Instruction ->
Can you transcribe the records below without changing anything, starting with the line that contains "Task: Select the Hola, Química Tomo 2 cover" and going on through the line that contains "Select all rows"?

_ _ _

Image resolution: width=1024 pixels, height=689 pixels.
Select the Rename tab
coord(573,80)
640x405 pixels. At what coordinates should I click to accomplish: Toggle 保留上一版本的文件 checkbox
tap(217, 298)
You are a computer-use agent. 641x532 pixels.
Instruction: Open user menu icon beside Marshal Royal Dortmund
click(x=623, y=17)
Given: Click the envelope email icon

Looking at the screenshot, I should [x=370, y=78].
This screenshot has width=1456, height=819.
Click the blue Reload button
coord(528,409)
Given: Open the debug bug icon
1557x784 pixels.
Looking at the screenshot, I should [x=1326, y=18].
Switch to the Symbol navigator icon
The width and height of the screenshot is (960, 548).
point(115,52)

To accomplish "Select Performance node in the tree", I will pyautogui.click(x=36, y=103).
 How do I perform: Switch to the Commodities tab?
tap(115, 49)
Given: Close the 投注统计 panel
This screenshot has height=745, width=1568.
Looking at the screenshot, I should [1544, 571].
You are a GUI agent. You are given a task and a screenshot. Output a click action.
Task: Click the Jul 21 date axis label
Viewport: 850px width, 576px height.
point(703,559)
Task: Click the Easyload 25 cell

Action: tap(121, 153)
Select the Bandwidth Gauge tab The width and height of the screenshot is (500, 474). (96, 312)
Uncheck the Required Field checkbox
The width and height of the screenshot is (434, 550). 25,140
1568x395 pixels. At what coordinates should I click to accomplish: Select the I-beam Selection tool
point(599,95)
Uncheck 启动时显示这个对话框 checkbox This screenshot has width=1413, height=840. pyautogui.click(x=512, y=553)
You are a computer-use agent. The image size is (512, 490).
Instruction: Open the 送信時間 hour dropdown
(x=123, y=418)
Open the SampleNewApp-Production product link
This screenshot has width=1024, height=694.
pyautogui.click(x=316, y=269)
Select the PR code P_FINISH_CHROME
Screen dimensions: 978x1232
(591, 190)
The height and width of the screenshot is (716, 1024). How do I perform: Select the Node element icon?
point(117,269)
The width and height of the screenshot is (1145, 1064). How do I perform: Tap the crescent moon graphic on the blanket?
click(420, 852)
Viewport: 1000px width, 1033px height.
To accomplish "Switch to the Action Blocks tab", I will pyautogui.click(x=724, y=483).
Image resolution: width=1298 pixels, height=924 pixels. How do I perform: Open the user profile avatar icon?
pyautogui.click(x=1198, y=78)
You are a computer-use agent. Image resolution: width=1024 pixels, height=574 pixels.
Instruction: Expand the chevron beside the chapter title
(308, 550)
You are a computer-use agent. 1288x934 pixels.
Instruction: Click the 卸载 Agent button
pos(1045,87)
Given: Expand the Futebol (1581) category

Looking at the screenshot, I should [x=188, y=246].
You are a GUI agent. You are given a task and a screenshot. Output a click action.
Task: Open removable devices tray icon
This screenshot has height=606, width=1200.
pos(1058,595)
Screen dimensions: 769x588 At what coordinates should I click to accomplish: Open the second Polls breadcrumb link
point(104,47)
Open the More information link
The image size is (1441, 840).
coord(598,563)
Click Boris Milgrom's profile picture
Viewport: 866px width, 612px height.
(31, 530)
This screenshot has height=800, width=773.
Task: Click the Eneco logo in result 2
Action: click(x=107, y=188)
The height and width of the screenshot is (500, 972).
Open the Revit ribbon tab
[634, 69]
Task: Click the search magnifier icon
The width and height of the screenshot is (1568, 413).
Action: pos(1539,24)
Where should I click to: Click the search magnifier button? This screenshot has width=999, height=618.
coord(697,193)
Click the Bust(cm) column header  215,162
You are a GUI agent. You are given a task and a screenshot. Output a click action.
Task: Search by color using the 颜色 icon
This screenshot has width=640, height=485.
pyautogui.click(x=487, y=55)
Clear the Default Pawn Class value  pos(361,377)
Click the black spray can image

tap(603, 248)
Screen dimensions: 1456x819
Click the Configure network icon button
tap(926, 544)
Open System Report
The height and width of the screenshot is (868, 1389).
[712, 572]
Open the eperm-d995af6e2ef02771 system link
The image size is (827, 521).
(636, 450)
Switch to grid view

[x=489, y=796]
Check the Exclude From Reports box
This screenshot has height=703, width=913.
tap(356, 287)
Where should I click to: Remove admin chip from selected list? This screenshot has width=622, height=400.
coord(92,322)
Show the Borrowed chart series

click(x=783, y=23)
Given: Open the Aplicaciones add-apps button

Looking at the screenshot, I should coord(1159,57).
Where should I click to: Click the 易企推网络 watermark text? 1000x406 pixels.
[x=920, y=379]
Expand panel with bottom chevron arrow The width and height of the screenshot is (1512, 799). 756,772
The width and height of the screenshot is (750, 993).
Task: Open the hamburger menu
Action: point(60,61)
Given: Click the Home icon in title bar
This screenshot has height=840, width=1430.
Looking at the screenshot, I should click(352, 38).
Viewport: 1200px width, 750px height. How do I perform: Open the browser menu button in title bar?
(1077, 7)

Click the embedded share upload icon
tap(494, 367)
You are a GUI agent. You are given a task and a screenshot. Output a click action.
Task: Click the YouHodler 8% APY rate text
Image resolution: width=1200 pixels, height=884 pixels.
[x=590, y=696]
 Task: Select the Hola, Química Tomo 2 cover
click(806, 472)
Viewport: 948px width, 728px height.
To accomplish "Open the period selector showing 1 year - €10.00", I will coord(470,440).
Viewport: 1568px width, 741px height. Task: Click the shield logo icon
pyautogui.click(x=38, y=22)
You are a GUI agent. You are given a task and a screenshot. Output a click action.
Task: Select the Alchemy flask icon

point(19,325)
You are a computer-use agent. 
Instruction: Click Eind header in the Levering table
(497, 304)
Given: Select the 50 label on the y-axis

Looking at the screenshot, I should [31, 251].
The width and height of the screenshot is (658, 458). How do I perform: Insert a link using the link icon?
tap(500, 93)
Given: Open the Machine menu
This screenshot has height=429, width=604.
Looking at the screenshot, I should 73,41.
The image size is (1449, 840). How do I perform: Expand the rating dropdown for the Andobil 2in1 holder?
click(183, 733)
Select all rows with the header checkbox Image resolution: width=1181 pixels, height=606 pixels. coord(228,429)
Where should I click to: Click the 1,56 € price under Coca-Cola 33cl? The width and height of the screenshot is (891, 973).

_ _ _

Answer to the exercise ->
 Task: Select the Hola, Química Tomo 2 cover
click(806, 472)
Viewport: 948px width, 728px height.
To accomplish "Open the period selector showing 1 year - €10.00", I will coord(470,440).
Viewport: 1568px width, 741px height. Task: Click the shield logo icon
pyautogui.click(x=38, y=22)
You are a GUI agent. You are given a task and a screenshot. Output a click action.
Task: Select the Alchemy flask icon

point(19,325)
You are a computer-use agent. 
Instruction: Click Eind header in the Levering table
(497, 304)
Given: Select the 50 label on the y-axis

Looking at the screenshot, I should [31, 251].
The width and height of the screenshot is (658, 458). How do I perform: Insert a link using the link icon?
tap(500, 93)
Given: Open the Machine menu
This screenshot has height=429, width=604.
Looking at the screenshot, I should 73,41.
The image size is (1449, 840). How do I perform: Expand the rating dropdown for the Andobil 2in1 holder?
click(183, 733)
Select all rows with the header checkbox Image resolution: width=1181 pixels, height=606 pixels. coord(228,429)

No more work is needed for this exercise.